Spokesmen for the Screen Actors Guild and the Alliance of Motion Picture & Television Producers had no comment.

“We are drawing attention to the fact that the handful of vertically integrated corporations who finance, distribute and exhibit motion picture and video productions have gained unchecked control over the entertainment industry,” said SAG member Scott Wilson.

Wilson said the congloms are denying SAG members who are below star level a fair participation in the rewards of the business.

“In our collective bargaining process, these giant corporations have demanded rollbacks that ruthlessly cut down the minimum safety net on which our membership depends — residuals, pensions, health care,” he added.

SAG’s remained in a stalemate for more than a month on its feature-primetime contract over the issue of when the guild’s contract would expire, with SAG pushing for a two-year deal and the congloms insisting on a three-year term. SAG’s interim national exec director David White — installed by the moderate coalition that ousted Membership First last fall — said the guild’s been holding back-channel meetings to hammer out a compromise.

Membership First has contended that the AMPTP’s final offer should be sent to members and rejected with the goal of pushing the companies to sweeten their deal. For their part, the AMPTP’s insisted that the deal — valued at $250 million in pay hikes over three years — doesn’t contain rollbacks and is generous amid the declining economy.

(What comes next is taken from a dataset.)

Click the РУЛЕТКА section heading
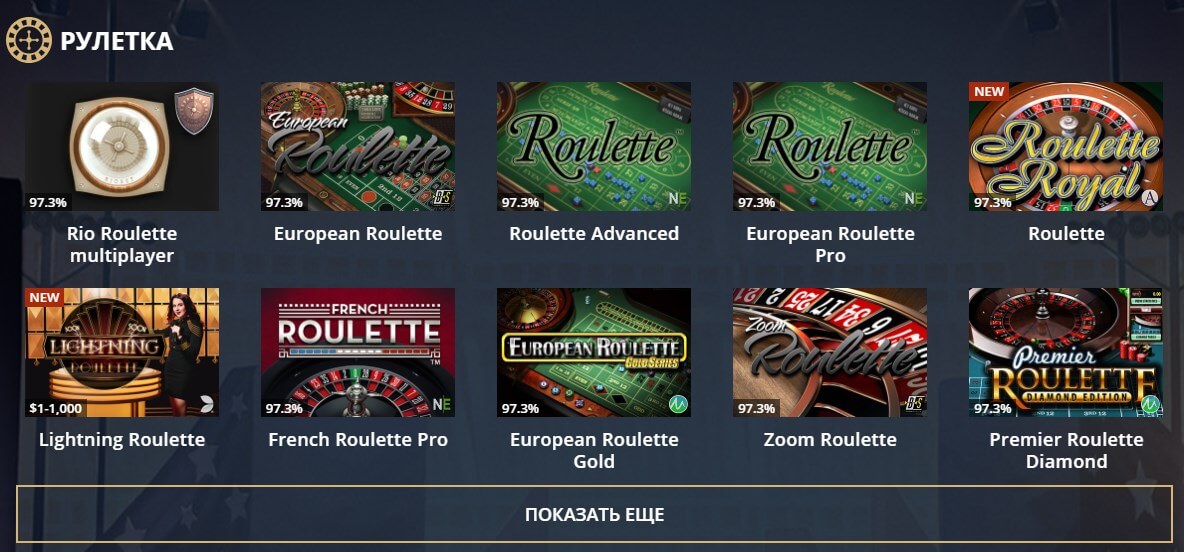1184x552 pixels. [x=117, y=41]
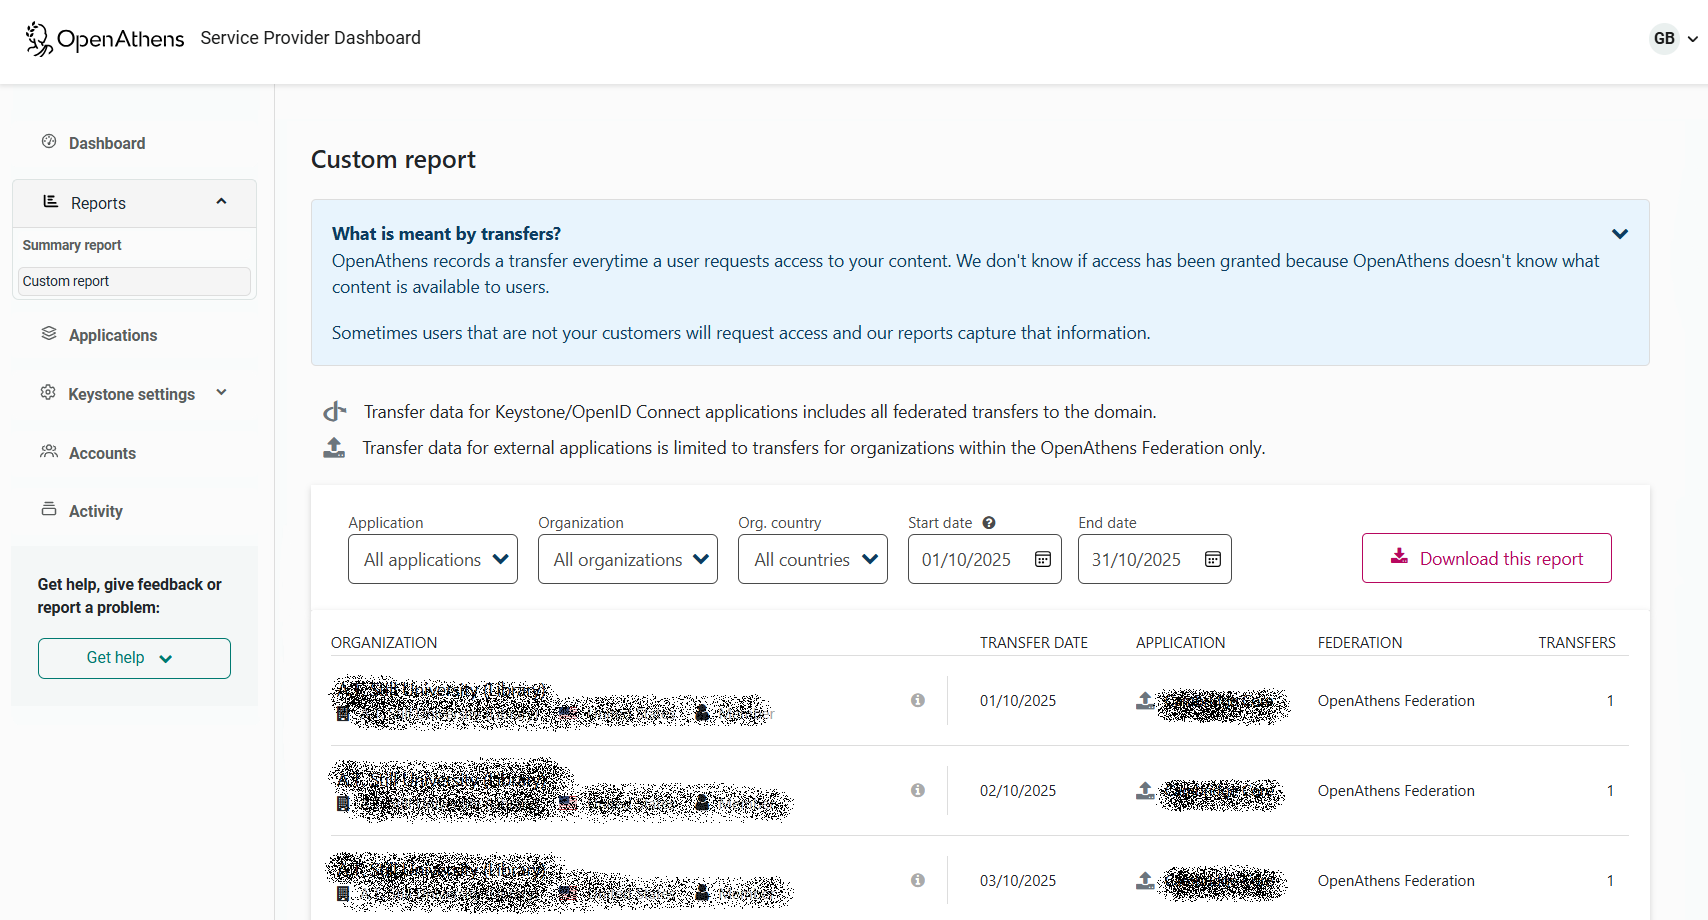Open the All organizations dropdown
The width and height of the screenshot is (1708, 920).
627,559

But Wilson said conflicts of interest among the companies are “rampant” and he plans to send letters asking for an investigation to Attorney General Eric Holder; U.S. Sens. Barbara Boxer and Dianne Feinstein (D-Calif.); and Reps. Henry Waxman, head of the House Energy and Commerce Committee; and John Conyers, head of the House Judiciary Committee.

“We call on the Dept. of Justice to investigate the antitrust implications of these corporations that have abused their market power to disadvantage the entire creative community,” Wilson said.

The U.S. Supreme Court found in 1996 in favor of NFL owners, ruling in a case brought by NFL players, that the owners had a limited nonstatutory exemption from antitrust sanctions.

“It would be difficult, if not impossible, to require groups of employers and employees to bargain together, but at the same time to forbid them to make among themselves or with each other any of the competition-restricting agreements potentially necessary to make the process work,” said Justice Stephen G. Breyer in the majority opinion.